WORK TO BE COMPLETED: Every line from the one bearing "Select the third client row name placeholder" through the last line of the records below is to be output exactly, and no other line; leave out the pictures.
□ □ □ □
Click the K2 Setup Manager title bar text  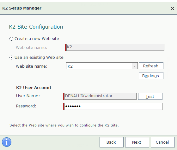coord(22,8)
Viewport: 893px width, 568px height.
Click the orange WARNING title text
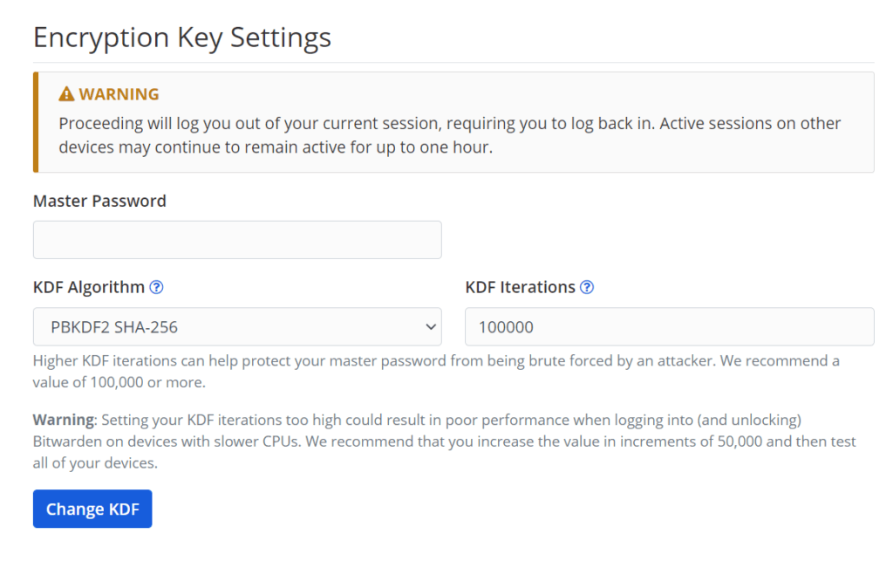tap(119, 94)
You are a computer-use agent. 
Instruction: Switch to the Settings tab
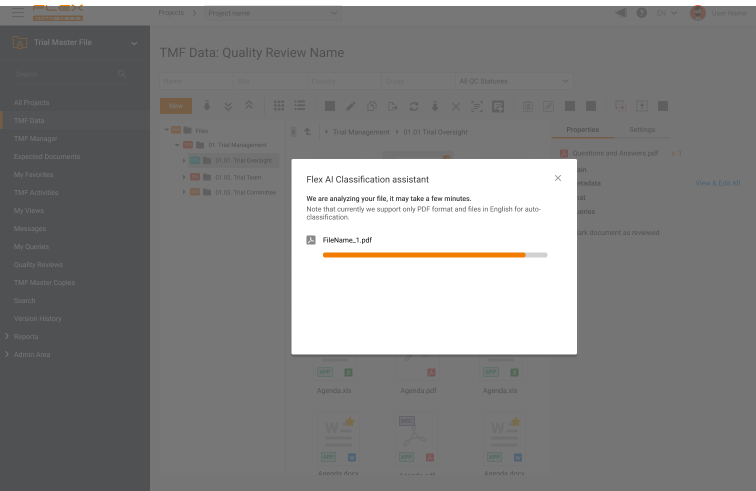pos(642,130)
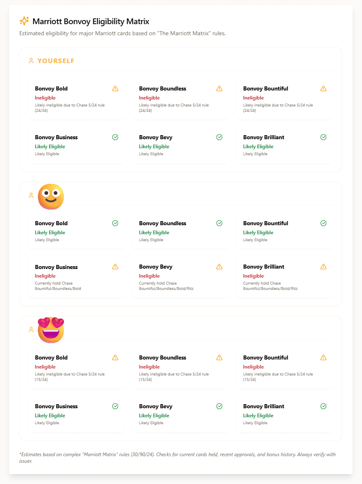Click the person icon next to smiley emoji
362x484 pixels.
pyautogui.click(x=31, y=195)
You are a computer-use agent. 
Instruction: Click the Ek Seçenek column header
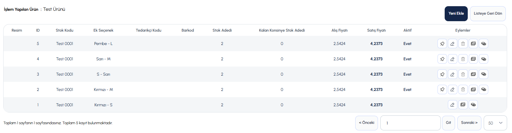[x=103, y=30]
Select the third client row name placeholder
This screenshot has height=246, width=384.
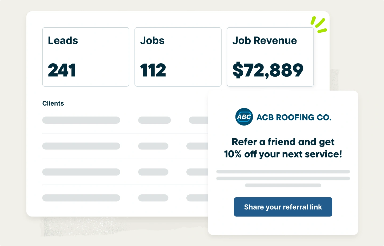(81, 172)
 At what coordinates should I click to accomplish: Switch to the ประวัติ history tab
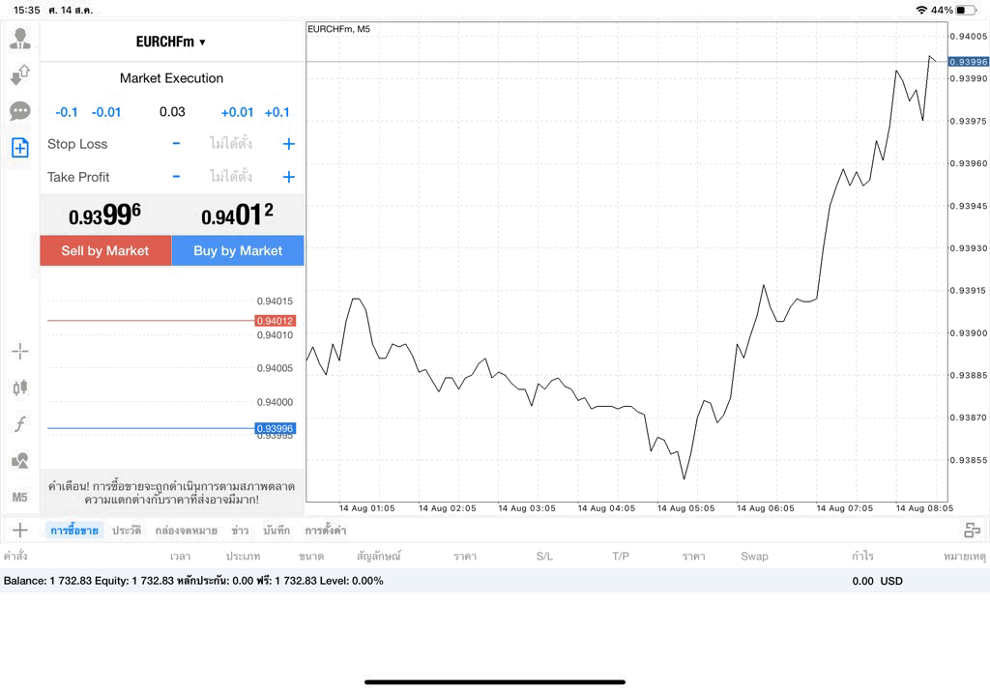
□ □ □ □
SOLUTION TO THIS PROBLEM:
Select the third client row name placeholder
This screenshot has height=246, width=384.
(81, 172)
 At what coordinates should I click to accomplish: Switch to the ประวัติ history tab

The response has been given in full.